PAM TANOWITZ is an American dancer, choreographer, and founder of the company, Pam Tanowitz Dance. Prominent dance companies such as the Martha Graham Dance Company, the Paul Taylor Dance Company, and the New York City Ballet have commissioned works by Tanowitz. She is currently the inaugural Choreographer in Residence at the Richard B. Fisher Center for the Performing Arts at Bard College.

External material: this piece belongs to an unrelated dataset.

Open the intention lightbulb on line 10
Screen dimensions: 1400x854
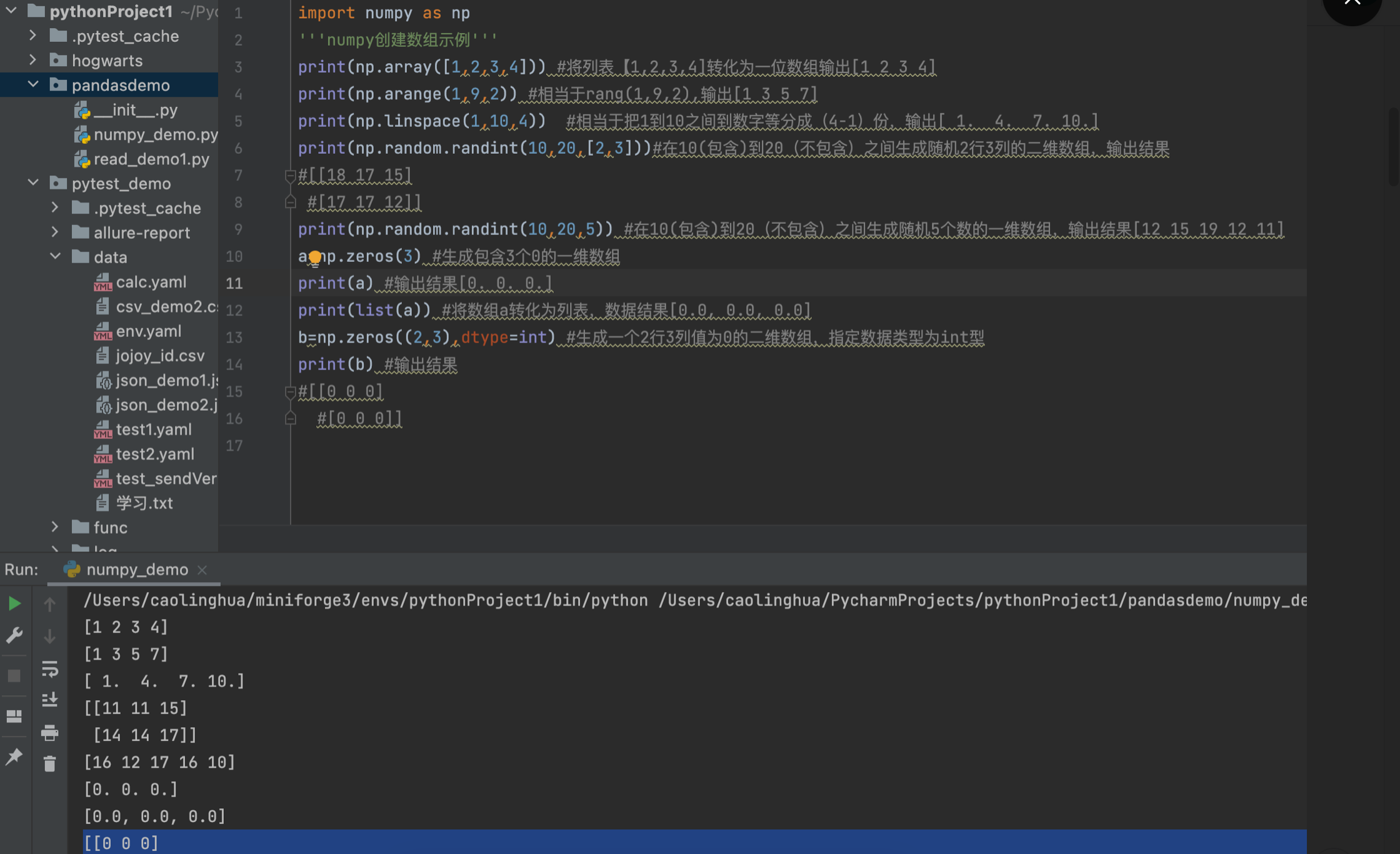point(315,256)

MEGAN WILLIAMS was a member of the Mark Morris Dance Group from 1988-98 and continues to stage his work worldwide. An esteemed teacher, she has served on the faculties of Purchase College, Connecticut College and Marymount Manhattan College and currently teaches at Gibney and Sarah Lawrence and has taught Dance for PD for ten years. Megan Williams Dance Projects presented its full evening work, 'One Woman Show' (at Joe’s Pub in NYC), as the 2018 DanceNOW Commissioned Artist and is currently in process with composer Eve Beglarian on a live music and dance event that will premiere in March 2020. She has a BFA from the Juilliard School, an MFA from Sarah Lawrence College and proudly dances in the work of Rebecca Stenn and Netta Yerushalmy.

NETTA YERUSHALMY is a dance artist based in New York City. Her work aims to engage with audiences by imparting the sensation of things as they are perceived, not as they are known, and to challenge how meaning is attributed and constructed.

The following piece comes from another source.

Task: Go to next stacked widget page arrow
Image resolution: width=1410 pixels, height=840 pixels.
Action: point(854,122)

For her choreographic work Netta has been awarded a Guggenheim Fellowship, Jerome Robbins Bogliasco Fellowship, Foundation for Contemporary Arts Grants to Artists Award, National Dance Project Grant, commission from LMCC’s Extended Life program, Six Points Fellowship, and New York Foundation for the Arts Fellowship. She was recently a Research Fellow at the New York Public Library for the Performing Arts, and is currently a Toulmin Fellow for Women Leaders in Dance at the Center for Ballet and the Arts at New York University, as well as a New York City Center Choreography Fellow. Netta will be a Princeton Arts Fellow at Princeton University in 2019-2021.

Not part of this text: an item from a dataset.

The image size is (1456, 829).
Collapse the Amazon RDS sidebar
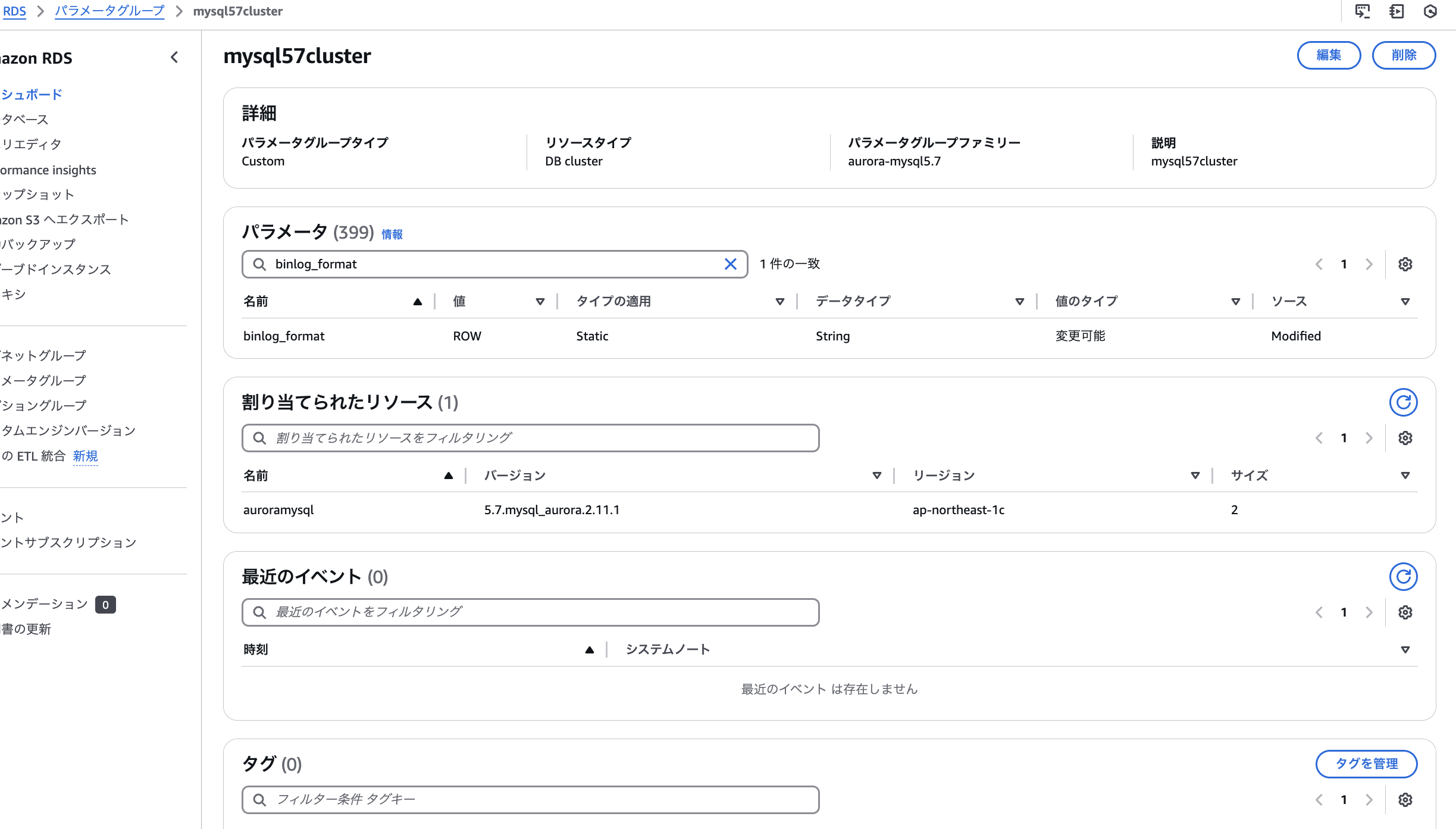[x=174, y=58]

Her work has been commissioned and presented by venues such as Danspace Project, Jacob’s Pillow Dance Festival, Joyce Theater, American Dance Festival, HAU Hebbel am Ufer (Berlin), Wexner Center for the Arts, La Mama, River to River Festival, Center for the Arts/Buffalo, International Dance (Jerusalem), Alvin Ailey American Dance Theater Foundation, 62 Center for the Arts/Williamstown, ODC & Bridge Project, Suzanne Dellal Center for Dance (Tel Aviv), Harkness Dance Festival, International Solo Festival (Stuttgart), Roulette. Her work has been supported by the Baryshnikov Arts Center, Watermill Center, National Center for Choreography/Akron, Djerassi Arts Program, Movement Research, Gibney’s DiP, Trinity College. Netta works across genres and disciplines: she contributed to artist Josiah McElheny’s “Prismatic Park” at Madison Square Park, choreographed a Red Hot Chili Peppers music video, worked with cellist Maya Beiser and composer Julia Wolfe on “Spinning”, and collaborated on evenings of theory and performance at the Institute for Cultural Inquiry (ICI Berlin). As Guest Artist and visiting faculty, Netta has created work with repertory companies and students nationally at the University of the Arts, Ririe-Woodbury Dance Company, Juilliard School, NYU Tisch School of the Arts, Rutgers University, University of Utah, Zenon Dance Company, American Dance Festival, Alvin Ailey School, SUNY Brockport, University of Texas at Austin, James Madison University, Long Island University, UNC Charlotte, Roger Williams University, and Sarah Lawrence College.

As a performer Netta has worked with Pam Tanowitz Dance, Doug Varone and Dancers, Joanna Kotze, Karinne Keithley, Nancy Bannon, Mark Jarecki, the Metropolitan Opera Ballet.

Netta grew up in Galilee, Israel. She received a BFA in Dance from NYU’s Tisch School of the Arts.